Australia in the 1880s


The Heidelberg School


The Heidelberg School of painting became famous at this time. It was a group of artists whose distinctive landscapes were painted in the en plein air style (a French term that means 'in the open air'). The painters included Arthur Streeton, Tom Roberts, Charles Conder and Frederick McCubbin. Their subject matter emphasised themes of the 'nobility' of labour and ordinary work, especially of the bush pioneers. In August 1889, they held an exhibition at Buxton's Gallery in Melbourne. They had painted on the backs of cigar boxes, using the modern Impressionist techniques of capturing fleeting moments of daylight.

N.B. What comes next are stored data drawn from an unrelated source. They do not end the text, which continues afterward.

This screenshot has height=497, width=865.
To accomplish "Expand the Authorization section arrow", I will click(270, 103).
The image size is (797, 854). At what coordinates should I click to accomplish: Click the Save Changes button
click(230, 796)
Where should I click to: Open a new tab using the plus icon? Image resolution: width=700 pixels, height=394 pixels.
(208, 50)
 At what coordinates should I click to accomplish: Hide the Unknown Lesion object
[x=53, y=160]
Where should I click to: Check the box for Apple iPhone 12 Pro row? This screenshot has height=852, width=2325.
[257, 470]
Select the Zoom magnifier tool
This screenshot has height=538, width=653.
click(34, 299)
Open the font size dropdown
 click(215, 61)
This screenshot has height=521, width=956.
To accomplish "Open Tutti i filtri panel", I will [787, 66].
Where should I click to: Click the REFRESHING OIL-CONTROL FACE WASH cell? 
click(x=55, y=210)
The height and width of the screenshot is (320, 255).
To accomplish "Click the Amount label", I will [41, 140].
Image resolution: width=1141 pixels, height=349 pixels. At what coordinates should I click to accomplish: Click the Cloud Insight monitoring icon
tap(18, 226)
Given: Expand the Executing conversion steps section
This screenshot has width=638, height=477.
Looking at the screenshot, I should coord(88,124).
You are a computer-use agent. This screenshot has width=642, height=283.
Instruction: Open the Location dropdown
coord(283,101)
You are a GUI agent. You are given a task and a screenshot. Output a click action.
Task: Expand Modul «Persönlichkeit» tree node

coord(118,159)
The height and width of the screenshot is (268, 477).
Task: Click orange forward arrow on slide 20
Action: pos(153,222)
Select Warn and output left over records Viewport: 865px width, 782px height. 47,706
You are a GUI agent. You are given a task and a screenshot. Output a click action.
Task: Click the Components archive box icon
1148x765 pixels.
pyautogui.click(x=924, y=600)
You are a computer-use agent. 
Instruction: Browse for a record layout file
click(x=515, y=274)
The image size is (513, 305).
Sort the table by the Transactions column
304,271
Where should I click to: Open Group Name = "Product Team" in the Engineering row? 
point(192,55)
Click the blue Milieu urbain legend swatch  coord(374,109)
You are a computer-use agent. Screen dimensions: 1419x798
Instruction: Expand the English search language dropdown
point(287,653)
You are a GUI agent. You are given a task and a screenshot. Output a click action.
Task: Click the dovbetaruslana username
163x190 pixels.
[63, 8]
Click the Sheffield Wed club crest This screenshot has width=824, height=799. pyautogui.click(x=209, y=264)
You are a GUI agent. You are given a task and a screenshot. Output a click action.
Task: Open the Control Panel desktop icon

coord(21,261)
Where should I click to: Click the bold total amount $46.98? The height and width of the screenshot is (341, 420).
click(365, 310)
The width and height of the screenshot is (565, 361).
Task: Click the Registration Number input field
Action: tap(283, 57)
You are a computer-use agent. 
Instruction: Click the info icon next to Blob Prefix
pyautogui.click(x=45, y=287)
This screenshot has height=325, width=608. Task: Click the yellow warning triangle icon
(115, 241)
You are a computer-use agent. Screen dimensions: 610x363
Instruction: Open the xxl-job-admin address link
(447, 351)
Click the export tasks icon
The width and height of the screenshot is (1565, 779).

Their work caused controversy and attracted criticism from established critics and dealers of the time.

A plaque commemorating the first meeting of Tom Roberts and Frederick McCubbin with Arthur Streeton in 1886


A snapshot of 1888

  • January
    • Non-Indigenous Australians celebrate 100 years of colonial settlement.

  • May
    • A demonstration against Chinese immigration takes place outside Sydney Town Hall and a month later an Intercolonial Conference on the Chinese question is held.
    • In Queensland, Thomas Glassey becomes the first trade union candidate in any colonial parliament.

  • December
    • The Centennial International Exhibition opens in Melbourne in the newly built Royal Exhibition Building.
    • Henry Lawson's first story, His Father's Mate, is published.
    • The women's magazine, The Dawn, begins publication with editorials by Louisa Lawson, mother of Henry Lawson, and advocates voting rights for women and divorce law reform.
    • It also included household hints, a short story and poetry as well as fashion news. Established by Louisa it was prepared and printed by women.